Temp and fan rpm's on cpuid hw monitor

Hello all, Just a quick question.

I'm getting what I think are odd readings for my
FANIN3 28 RPM readings in the CPUHW Monitor.

My question... is this a mother board problem a fan problem or a CPUID HW problem. How can I tell what is the actual problem and is there really a problem to begin with?

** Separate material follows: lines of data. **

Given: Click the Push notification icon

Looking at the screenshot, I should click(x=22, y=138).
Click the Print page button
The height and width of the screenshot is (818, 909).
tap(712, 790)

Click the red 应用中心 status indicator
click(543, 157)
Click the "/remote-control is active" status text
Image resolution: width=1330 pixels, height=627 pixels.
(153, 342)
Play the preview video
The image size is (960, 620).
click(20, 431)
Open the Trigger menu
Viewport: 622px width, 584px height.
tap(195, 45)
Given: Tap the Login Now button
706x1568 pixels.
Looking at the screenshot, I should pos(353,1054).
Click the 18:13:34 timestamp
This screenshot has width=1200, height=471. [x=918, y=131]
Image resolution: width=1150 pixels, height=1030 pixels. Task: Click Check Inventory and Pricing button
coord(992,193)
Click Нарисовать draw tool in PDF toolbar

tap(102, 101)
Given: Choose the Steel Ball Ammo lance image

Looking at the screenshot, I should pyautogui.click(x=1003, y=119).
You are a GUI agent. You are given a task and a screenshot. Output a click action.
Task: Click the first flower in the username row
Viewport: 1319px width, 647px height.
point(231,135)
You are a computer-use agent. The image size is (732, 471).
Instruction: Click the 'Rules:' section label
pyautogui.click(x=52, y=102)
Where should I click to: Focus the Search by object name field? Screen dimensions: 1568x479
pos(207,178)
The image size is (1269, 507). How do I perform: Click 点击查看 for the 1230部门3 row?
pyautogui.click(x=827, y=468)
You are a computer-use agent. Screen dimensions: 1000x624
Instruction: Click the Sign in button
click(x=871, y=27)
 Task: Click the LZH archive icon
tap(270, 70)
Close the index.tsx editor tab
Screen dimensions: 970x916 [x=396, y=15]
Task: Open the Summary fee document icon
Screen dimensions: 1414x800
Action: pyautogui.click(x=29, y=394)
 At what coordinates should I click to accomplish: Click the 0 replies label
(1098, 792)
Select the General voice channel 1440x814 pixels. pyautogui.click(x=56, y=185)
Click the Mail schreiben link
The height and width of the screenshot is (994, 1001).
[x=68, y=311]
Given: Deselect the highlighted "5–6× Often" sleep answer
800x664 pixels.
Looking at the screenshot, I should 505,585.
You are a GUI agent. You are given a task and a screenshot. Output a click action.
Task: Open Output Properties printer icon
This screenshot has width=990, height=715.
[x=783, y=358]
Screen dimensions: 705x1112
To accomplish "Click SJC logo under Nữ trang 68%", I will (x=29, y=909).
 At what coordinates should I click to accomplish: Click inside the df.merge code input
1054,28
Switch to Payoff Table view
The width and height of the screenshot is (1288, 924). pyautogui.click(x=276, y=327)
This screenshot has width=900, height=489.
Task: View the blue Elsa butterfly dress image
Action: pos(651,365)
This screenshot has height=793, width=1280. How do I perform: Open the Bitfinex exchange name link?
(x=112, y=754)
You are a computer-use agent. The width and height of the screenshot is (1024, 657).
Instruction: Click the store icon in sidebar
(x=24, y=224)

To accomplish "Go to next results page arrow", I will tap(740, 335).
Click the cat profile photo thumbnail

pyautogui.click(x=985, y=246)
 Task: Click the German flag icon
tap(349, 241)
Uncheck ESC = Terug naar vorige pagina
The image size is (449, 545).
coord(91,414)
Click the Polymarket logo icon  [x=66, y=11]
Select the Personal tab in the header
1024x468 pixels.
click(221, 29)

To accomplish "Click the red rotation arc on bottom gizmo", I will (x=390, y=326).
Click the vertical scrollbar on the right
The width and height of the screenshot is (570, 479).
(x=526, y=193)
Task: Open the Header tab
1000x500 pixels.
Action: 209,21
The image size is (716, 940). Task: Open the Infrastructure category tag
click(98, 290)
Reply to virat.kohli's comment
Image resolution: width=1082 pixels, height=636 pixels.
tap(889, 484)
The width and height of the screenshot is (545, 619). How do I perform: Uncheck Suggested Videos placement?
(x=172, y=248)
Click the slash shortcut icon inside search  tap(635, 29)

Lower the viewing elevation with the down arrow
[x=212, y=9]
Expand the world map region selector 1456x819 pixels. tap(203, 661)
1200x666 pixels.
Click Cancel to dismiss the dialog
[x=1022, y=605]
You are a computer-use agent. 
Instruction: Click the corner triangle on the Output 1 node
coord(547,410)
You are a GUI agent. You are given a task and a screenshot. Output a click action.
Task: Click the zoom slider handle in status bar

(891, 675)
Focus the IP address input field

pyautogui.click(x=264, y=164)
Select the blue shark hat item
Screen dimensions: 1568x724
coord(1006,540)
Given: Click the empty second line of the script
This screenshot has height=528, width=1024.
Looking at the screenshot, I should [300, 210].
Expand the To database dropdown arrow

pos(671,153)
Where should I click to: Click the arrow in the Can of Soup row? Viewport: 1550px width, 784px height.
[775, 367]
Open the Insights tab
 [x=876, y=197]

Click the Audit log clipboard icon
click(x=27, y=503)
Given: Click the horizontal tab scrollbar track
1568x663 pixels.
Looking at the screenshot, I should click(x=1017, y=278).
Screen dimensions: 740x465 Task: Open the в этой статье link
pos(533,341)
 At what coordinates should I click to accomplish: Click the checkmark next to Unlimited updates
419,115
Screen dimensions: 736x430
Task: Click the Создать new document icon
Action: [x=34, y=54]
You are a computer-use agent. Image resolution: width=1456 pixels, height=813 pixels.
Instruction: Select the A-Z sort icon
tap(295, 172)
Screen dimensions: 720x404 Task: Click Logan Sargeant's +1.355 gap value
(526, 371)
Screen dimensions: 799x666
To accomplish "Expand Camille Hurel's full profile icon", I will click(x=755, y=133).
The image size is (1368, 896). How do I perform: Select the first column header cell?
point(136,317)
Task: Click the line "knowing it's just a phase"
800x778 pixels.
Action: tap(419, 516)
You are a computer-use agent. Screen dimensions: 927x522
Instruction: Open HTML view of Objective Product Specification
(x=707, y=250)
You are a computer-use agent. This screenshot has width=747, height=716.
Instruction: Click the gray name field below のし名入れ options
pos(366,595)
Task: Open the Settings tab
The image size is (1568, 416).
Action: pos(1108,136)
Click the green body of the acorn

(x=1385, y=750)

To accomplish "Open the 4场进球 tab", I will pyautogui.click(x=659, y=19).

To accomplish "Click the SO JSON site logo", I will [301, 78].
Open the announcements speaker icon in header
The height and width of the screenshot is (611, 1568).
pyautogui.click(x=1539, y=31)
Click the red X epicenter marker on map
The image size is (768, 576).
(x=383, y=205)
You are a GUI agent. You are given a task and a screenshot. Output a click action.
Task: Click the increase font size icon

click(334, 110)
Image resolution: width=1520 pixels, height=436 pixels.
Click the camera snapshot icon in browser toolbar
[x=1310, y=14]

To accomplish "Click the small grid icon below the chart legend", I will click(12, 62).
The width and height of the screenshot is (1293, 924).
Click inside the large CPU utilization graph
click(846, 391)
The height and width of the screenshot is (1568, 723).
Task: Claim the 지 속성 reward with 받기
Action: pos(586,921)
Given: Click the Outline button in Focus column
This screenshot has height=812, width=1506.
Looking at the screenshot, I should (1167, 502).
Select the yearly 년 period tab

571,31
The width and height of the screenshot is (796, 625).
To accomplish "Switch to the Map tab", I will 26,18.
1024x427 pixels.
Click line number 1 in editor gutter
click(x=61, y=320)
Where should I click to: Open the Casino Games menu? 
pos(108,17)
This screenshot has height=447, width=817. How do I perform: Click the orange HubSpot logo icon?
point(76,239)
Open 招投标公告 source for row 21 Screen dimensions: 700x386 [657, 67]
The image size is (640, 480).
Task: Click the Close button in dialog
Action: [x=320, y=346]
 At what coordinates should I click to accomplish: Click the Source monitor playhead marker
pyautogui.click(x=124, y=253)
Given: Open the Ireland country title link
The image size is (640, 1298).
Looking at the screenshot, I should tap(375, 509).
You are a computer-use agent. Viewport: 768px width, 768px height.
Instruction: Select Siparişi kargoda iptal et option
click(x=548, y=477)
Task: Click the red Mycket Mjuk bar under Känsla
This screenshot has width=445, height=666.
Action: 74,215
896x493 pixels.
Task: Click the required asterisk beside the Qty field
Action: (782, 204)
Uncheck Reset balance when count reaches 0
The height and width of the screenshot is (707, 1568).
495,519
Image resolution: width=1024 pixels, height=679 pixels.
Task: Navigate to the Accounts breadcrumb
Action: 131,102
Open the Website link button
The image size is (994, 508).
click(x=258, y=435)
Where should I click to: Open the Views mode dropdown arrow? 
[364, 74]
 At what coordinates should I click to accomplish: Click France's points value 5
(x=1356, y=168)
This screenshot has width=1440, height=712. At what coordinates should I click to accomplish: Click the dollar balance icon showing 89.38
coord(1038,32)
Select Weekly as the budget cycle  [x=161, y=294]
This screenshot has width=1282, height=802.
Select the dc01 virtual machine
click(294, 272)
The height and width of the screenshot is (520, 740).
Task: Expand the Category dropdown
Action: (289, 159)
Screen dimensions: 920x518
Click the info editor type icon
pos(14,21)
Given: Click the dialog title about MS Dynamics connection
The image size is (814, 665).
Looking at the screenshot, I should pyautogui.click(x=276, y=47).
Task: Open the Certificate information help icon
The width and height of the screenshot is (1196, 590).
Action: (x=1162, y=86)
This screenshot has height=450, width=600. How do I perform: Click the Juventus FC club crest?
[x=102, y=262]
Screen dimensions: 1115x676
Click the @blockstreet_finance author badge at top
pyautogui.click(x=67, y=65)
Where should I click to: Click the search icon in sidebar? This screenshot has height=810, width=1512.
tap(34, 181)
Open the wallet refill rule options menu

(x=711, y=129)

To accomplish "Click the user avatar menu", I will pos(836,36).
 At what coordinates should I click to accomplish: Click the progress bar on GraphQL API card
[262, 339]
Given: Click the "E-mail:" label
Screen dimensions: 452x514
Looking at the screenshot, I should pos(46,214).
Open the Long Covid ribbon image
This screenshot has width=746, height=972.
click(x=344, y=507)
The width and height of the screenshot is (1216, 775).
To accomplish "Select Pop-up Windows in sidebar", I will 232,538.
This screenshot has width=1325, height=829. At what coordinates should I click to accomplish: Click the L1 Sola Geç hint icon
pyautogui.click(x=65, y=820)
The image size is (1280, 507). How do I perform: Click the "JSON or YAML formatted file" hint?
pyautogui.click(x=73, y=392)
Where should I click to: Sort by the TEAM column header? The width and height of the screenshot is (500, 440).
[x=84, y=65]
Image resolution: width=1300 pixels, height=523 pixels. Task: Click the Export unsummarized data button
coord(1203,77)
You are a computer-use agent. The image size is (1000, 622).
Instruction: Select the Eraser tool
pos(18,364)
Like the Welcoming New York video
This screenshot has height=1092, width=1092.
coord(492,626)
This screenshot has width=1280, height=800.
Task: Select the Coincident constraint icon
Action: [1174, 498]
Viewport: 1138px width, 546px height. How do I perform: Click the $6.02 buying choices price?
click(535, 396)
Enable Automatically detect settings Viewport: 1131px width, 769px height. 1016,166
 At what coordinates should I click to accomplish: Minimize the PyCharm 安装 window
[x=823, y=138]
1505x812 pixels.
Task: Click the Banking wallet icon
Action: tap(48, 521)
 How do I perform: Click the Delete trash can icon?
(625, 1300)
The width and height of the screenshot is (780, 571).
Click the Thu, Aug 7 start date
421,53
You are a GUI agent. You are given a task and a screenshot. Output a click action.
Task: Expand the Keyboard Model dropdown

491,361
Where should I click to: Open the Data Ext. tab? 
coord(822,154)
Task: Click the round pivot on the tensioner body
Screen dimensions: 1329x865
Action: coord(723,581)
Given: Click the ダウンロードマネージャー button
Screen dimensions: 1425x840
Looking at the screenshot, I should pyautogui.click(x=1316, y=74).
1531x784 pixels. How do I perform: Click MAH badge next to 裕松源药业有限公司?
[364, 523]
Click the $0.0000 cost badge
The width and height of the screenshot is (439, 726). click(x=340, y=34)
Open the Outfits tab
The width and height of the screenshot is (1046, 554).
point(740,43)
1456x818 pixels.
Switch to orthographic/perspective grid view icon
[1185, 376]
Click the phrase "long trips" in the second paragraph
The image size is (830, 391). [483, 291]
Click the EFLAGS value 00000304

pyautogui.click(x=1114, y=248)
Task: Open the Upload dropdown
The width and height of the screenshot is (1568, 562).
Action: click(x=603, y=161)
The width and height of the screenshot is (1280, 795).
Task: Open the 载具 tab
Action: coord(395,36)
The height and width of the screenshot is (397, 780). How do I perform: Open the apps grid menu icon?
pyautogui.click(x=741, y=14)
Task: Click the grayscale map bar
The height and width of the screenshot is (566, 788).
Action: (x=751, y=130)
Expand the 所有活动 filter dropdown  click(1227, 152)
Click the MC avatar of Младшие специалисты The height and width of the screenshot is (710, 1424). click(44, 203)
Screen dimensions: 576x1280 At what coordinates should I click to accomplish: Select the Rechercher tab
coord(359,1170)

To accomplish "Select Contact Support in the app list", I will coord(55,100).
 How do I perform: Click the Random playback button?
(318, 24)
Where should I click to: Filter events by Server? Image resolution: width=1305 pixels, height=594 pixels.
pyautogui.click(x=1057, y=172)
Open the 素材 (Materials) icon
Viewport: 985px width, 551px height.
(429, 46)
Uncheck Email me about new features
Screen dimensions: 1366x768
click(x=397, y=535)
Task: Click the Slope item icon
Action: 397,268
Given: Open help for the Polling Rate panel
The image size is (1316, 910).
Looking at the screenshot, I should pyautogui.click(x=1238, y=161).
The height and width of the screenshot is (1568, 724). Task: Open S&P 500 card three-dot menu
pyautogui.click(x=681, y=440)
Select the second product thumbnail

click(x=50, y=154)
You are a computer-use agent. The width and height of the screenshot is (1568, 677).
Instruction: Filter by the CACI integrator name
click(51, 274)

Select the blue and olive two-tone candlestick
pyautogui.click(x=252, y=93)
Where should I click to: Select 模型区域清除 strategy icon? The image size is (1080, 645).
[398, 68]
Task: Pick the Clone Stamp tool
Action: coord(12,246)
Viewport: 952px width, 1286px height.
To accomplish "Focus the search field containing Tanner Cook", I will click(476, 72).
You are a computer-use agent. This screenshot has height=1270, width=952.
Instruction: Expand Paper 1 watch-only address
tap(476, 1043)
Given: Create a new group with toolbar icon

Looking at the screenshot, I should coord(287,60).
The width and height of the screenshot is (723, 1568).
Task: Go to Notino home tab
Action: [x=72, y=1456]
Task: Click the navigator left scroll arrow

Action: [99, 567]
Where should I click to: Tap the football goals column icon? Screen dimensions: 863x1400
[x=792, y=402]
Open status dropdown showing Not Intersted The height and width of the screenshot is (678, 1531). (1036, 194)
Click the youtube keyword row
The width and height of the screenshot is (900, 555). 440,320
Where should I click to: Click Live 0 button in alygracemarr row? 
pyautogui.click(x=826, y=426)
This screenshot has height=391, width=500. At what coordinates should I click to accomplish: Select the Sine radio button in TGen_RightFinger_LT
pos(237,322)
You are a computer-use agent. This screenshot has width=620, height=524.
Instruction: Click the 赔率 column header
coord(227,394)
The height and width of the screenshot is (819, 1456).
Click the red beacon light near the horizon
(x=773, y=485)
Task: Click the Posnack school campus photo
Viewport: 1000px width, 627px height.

Also, what do these individual readings reference TMP 0,1,2 and FAN 0,1,2.

Thanks all !
6 answers Last reply Best Answer
More about temp cpuid monitor
  1. Try speedfan, everest ultimate to get an ideal of the temperature range or use a multimeter with a temperature prob at the end and touch it at the cpu. The readings for TMP 0 should be aux, 1 should be gpu and 2 should be the cpu, fan 0 is the cpu fan, 1 is port 1 of case fan and 2 is port 2 but i am not sure of the order
  2. Best answer
    Its normal to have odd readings in HWmonitor. Some names of readings seem to be hardwired in HWmonitor and if it cannot find these on your motherboard you get these odd values.
    My motherboard has no 12v monitor onboard so in HWmonitor I read values from 0.83v to 1.74v. I had fans running at 50000rpm and stuff like that. Don't worry about it.
    Finding out which name corresponds to which exact reading takes some work. Go to the bios monitor and note values in idle. These usually correspond to those in HWMonitor. In the bios they are labeled.
  3. Thanks for the info.
    It seems a little peculiar that the referenced fans and temperature readings are not clearly defined. i figure the cpu has to be first (temp 0), the second (temp 1) is north bridge and I don't know what the third reading could be maybe a general mobo number.

    As far as the fans go i figure fan 0 is cpu fan, fan2 is whatever fan is connected to the connector near the nb and the 3rd would be another fan connection on the mobo.

    I have an asrock x58 extreme there are only 4 fan connections. the cpu, pwr, nb and a 4 pin fan controller connection. I guess i'll just switch them all around and through the process of elimination can figure it out.

    Another question if you don't mind. What gets hooked up to the 4 pin at the bottom of the mobo? all my fans have 3 pins. It all seems very odd and uncertain when every thing else is pretty much an exact measurement.

    thanks for your input.
  4. A 4 pin fan connector is a PWM fan connector. This means the motherboard can control the fan's speed by giving pulses to the fan. The time between two pulses tells the fan how fast it must spin. So the fan is actually controlling the voltage on the motor according to signals given by the mobo.

    Usually, all modern stock heatsinks from Intel have a PWM fan. So mostly a 4 pin connector is used for the cpu fan. Maybe you have an older mobo so this isn't the case.
  5. *My Gigabyte board had the option of Voltage or PWM. I wasn't getting any fan control until I switched to the proper one.

    Some motherboard solutions work from BIOS with no software. Others need additional drivers installed (see the motherboard site).

    You should get a CPU stress test application like Orthos or other, the open up your case and observe that the CPU fan is indeed spinning up when stressed and slowing done when not needed.

    I have my setup for the CPU fan control so that:
    1) My fan does NOT spin usually when doing basic tasks (huge Heatsink)
    2) I have sliders set to start the fan at 35degC/10% with LINEAR control to 80degC/100%.

    I was shocked at how well the expensive Heatsink works (it's overkill really).

    *There are several different types of solutions depending on the parts chosen:
    1) the CPU fan is temperature controlled (i.e. 120mm PWM or Voltage)
    2) you should have two 120mm fans (very low flow and low noise just to move the air. I have 500RPM fans). I have the case fans use the Molex 4-pins and run at a CONSTANT speed as the CPU fan kicks in to supplement air movement when needed.
    3) quality PSU such as Corsair with internally controlled fan (I prefer to NOT have the PSU suck hot air in from the case. My output and input to the PSU are both outside the case.)
    4) Graphics card (such as Vapor-X) with adequate cooling and noise levels. Some air should be sent out rear case vents on the card.

    **If you do everything correctly then your graphics card will be the most noticeable (assuming a high-end card like the HD5870 or god-forbid NVIdia heating unit). For non-gamers you can often find passive graphics card but if you have a CPU fan that isn't always on it's critical to have two 120mm case fans (such as top rear and bottom front)
  6. Best answer selected by gerry410.